China starts review of duties on Australian wine imports
Published: Nov 30, 2023 09:48 PM
Bottles of Australian wine on the shelf of a supermarket in Hangzhou, East China's Zhejiang Province on November 27, 2020 Photo: VCG

Bottles of Australian wine on the shelf of a supermarket in Hangzhou, East China's Zhejiang Province on November 27, 2020 Photo: VCG

China's Ministry of Commerce (MOFCOM) said on Thursday it will review anti-dumping and countervailing duties on wine from Australia, starting immediately, and will decide whether the punitive tariffs are necessary.

The review is a decision based on new developments in the market, which could result in standards changes with regard to dumping and subsidy practices, Chinese analysts said. 

As economic and trade relations between China and Australia are the cornerstone of bilateral ties, further development in economic ties would improve the overall relationship and inject more positivity into the warming-up relations, they noted.

MOFCOM's review is also a meaningful step toward resolving China-Australia trade disputes. China and Australia have continued to work together to resolve trade friction, including resuming Australian barley exports to China.
According to a statement on the MOFCOM website, the review should end by November 30, 2024. Within 20 days of the announcement, any related parties could file a written comment and provide related evidence to the ministry.

On October 31, the Australian Grape & Wine filed an application to the MOFCOM for a review of the anti-dumping and countervailing measures imposed on Australian wine, the MOFCOM statement said. As the situation has changed a lot, it hopes that the MOFCOM will conduct a review on the necessity of continuing to implement the measures or move to remove the measures, according to a review conclusion.

In its follow-up, the MOFCOM will carry out a review and investigation in accordance with the law to fully protect the rights of all stakeholders, and will make an objective, fair and just ruling based on the review results of the claims and evidence of each party involved, MOFCOM spokesperson Shu Jueting said at a press briefing on Thursday. 

China implemented five-year anti-dumping and countervailing tariffs on wine from Australia starting from March 28, 2021.

The MOFCOM announced in October that China and Australia had reached a consensus on resolving their disputes on wine and wind towers under the WTO framework. 

"The decision is based on changes in the business environment. It is also in accordance with laws and regulations. Both are pure acts of business, rather than what certain media hyped as 'political gestures'," Chen Hong, director of the Australian Studies Center of East China Normal University, told the Global Times on Thursday.

Australian wine is likely to regain a market in China, and if the tariffs were lifted after the review, sales could rise during the upcoming New Year's Day and Spring Festival holidays, Chen said. 
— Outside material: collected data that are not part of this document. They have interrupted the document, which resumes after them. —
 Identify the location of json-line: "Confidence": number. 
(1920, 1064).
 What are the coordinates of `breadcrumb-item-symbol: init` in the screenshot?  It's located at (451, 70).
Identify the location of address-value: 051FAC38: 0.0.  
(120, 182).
But industry insiders said that due to the three-year absence from the Chinese market, it may take time for Australian wines to regain their foothold. 
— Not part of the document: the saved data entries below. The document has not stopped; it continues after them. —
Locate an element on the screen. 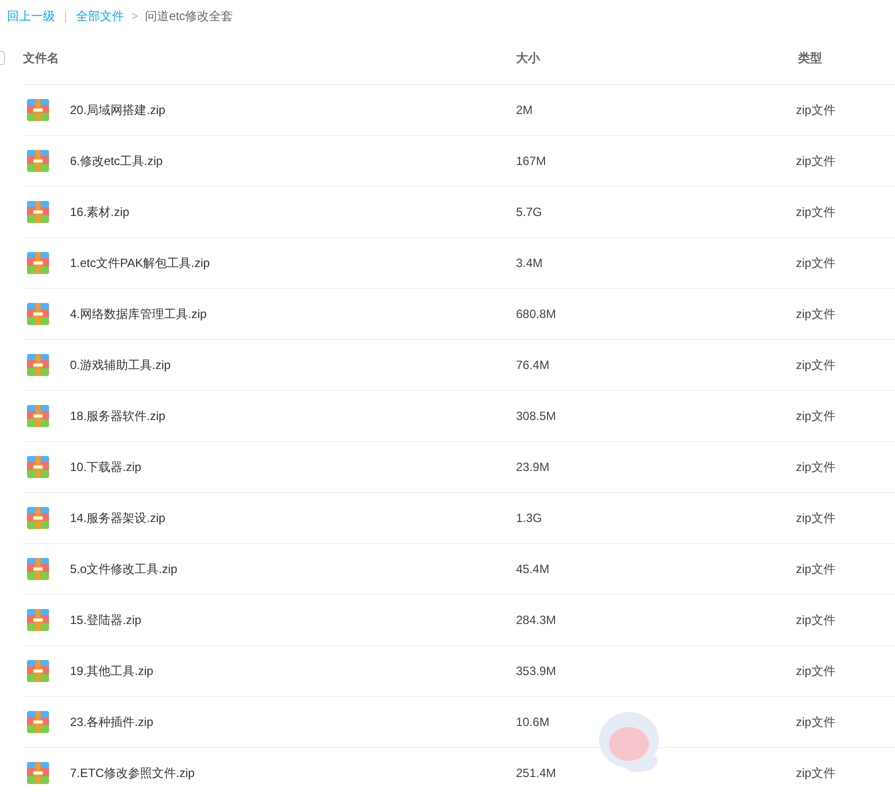  file-size: 167M is located at coordinates (532, 162).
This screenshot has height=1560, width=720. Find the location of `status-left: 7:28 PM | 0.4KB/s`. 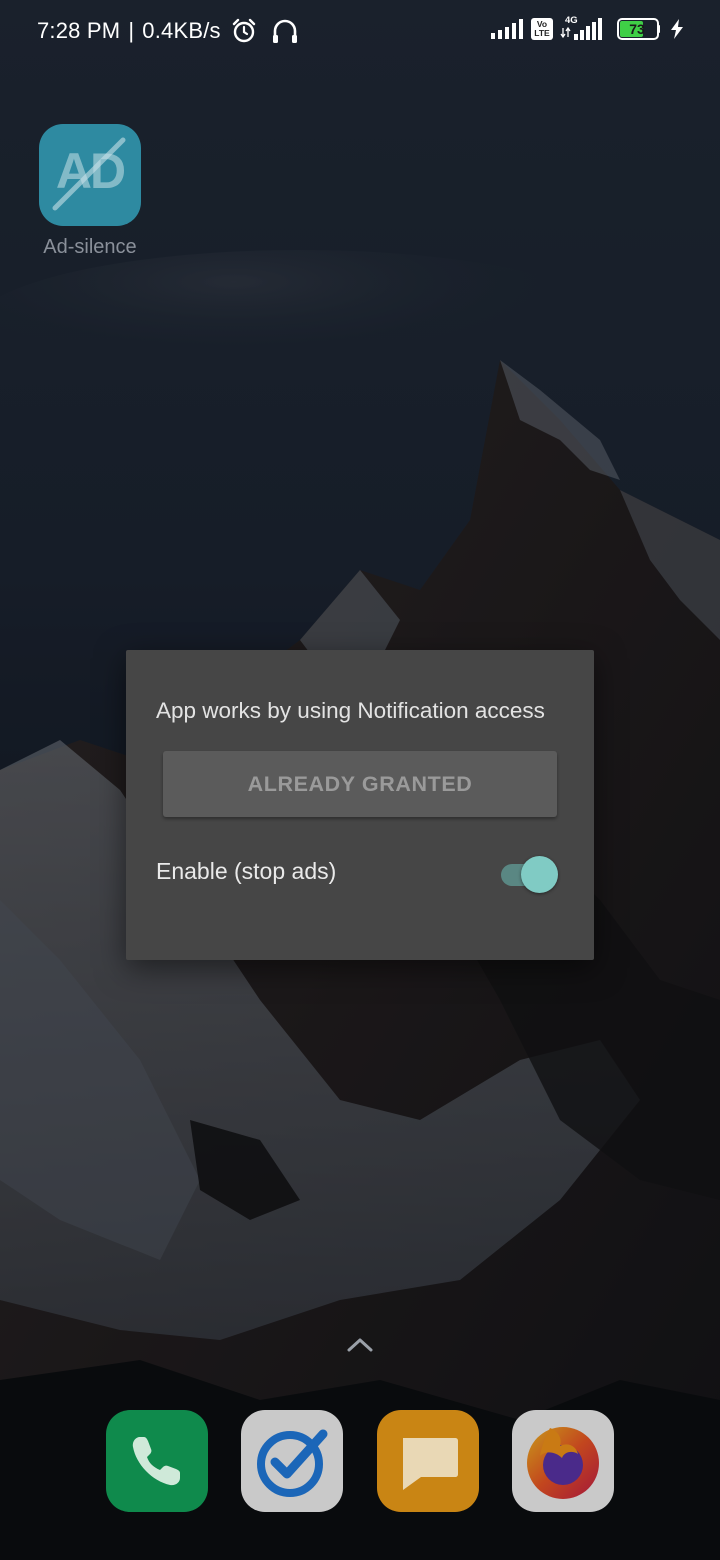

status-left: 7:28 PM | 0.4KB/s is located at coordinates (168, 31).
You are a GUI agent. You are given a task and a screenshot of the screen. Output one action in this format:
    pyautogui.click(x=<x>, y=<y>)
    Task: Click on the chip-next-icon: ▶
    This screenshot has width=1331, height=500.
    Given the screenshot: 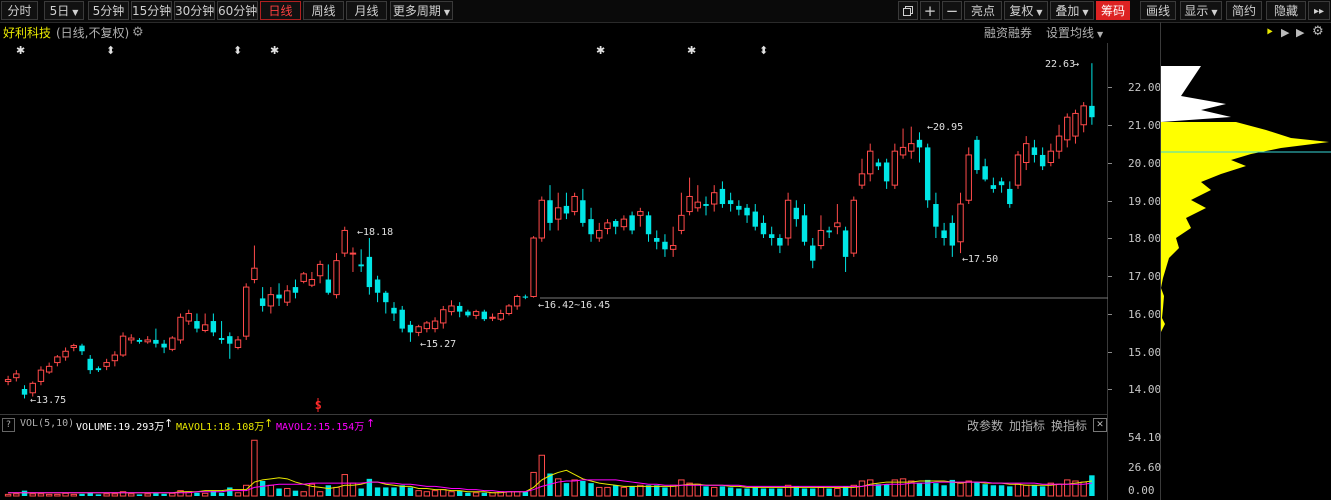 What is the action you would take?
    pyautogui.click(x=1300, y=32)
    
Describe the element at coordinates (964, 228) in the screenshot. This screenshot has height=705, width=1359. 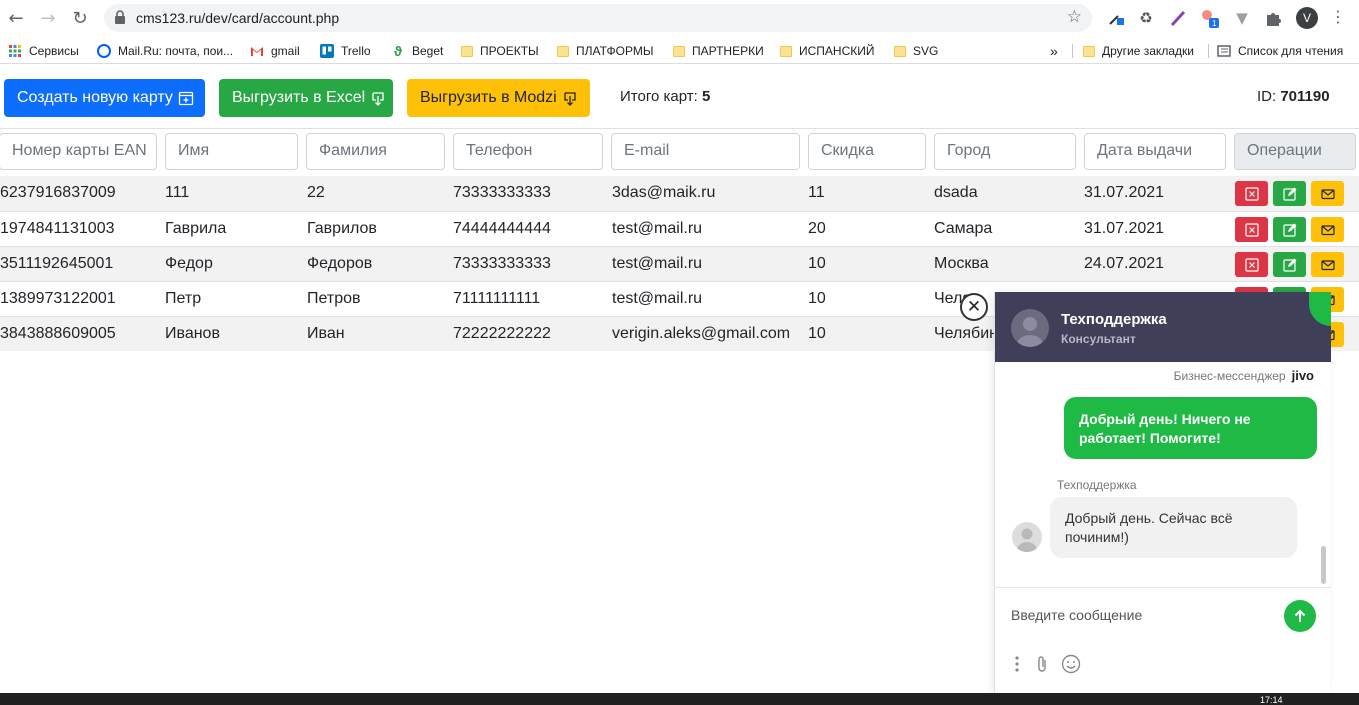
I see `cell-city: Самара` at that location.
Australian wine exports to China shrank to just A$8.1 million ($5.2 million) in the year to June from a peak of A$1.2 billion for the year to January 2020, Reuters reported. 

In 2019, Australian wine accounted for 35.54 percent of China's import wine market, the largest share. But in 2022, it was no longer in the top 10, and it had lost those sales to wines from France, Chile and Italy, the Beijing Business Daily reported. 

The review also follows the resumption of Australia's barley exports to China in October. Chen said this was another signal of bilateral relations moving into a new stage of development.

The bilateral relationship is "mature" and "energized by the complementary nature of our economies," Australian Prime Minister Anthony Albanese -the first Australian prime minister to visit China in seven years -said at the opening of the 6th China International Import Expo in Shanghai in October. 

"Both sides should cherish this hard-won momentum and pour more efforts to reinvigorate bilateral relations," Chen noted.